* WORK TO COMPLETE
No pictures belong in the copy. Reproduce exactly the lines beginning at the line containing "Task: Switch to the 15m timeframe" and continuing to the end of the entries below.
++++ DATA TO EXAMINE ++++
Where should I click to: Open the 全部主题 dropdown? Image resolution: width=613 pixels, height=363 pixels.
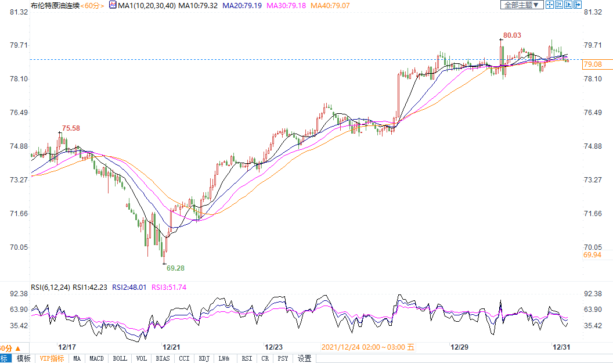521,5
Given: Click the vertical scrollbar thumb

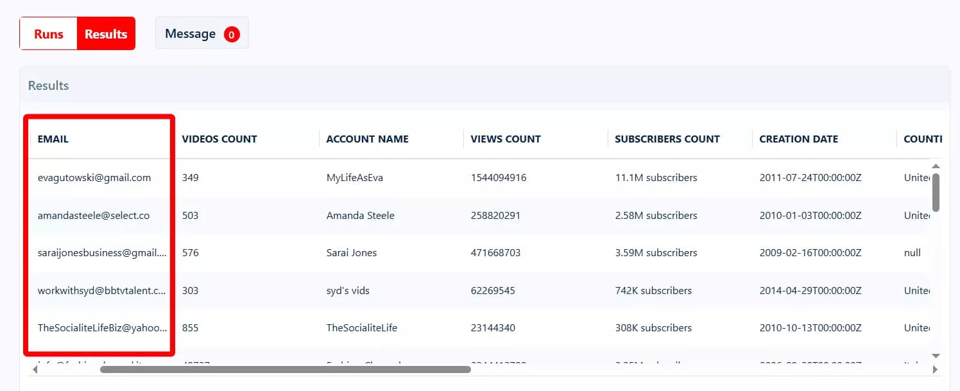Looking at the screenshot, I should coord(936,192).
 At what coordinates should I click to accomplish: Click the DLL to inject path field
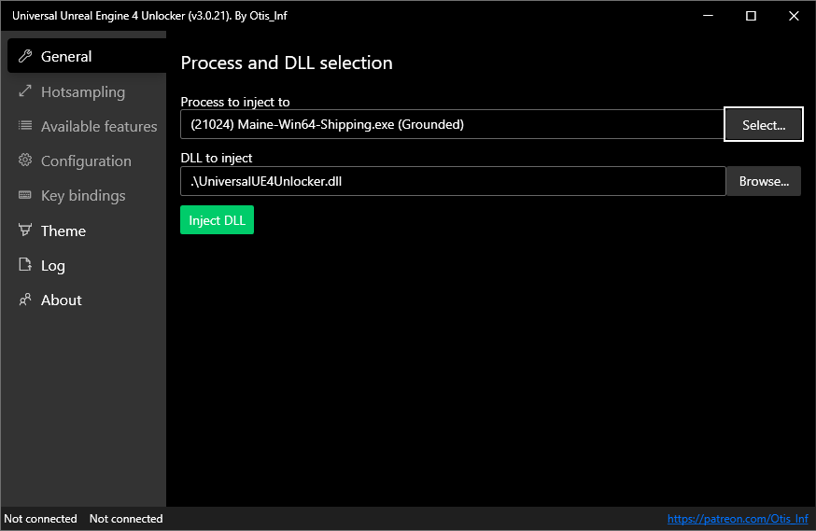tap(452, 181)
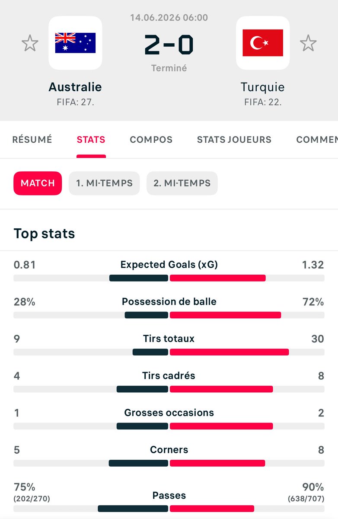Screen dimensions: 338x519
Task: Open the COMPOS tab
Action: click(151, 139)
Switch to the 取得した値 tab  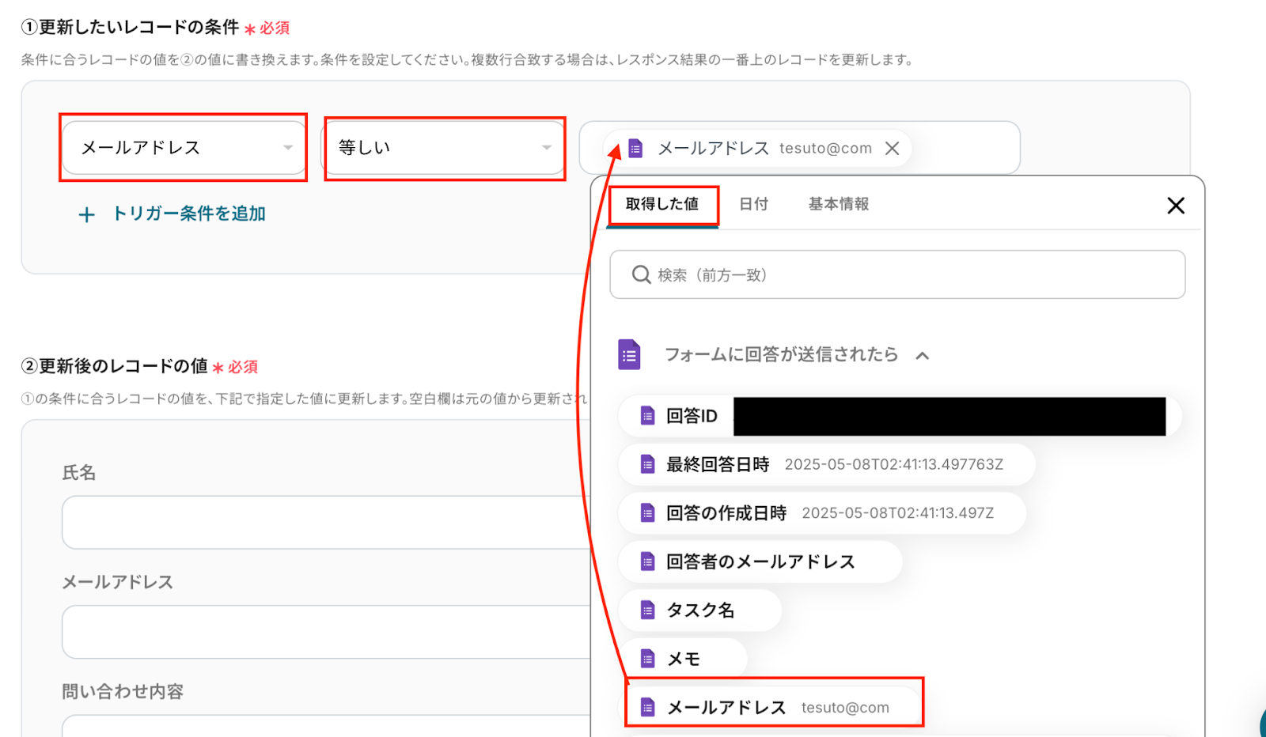pyautogui.click(x=662, y=205)
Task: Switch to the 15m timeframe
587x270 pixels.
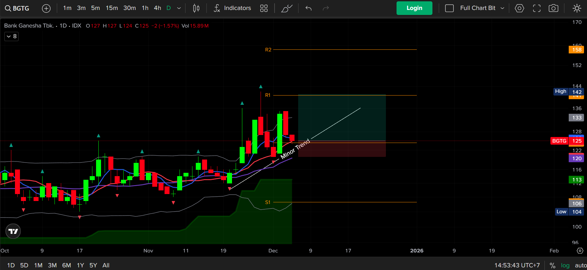Action: (112, 8)
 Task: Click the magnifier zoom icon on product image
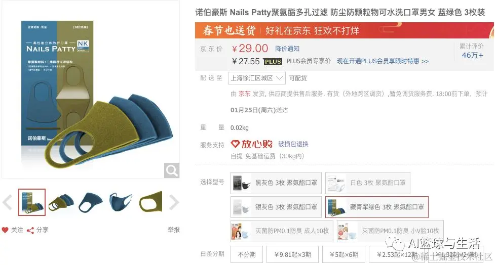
++++
* TASK OUTPUT
Task: Switch to the 15m timeframe
587x270 pixels.
Action: (112, 8)
 Task: Click the magnifier zoom icon on product image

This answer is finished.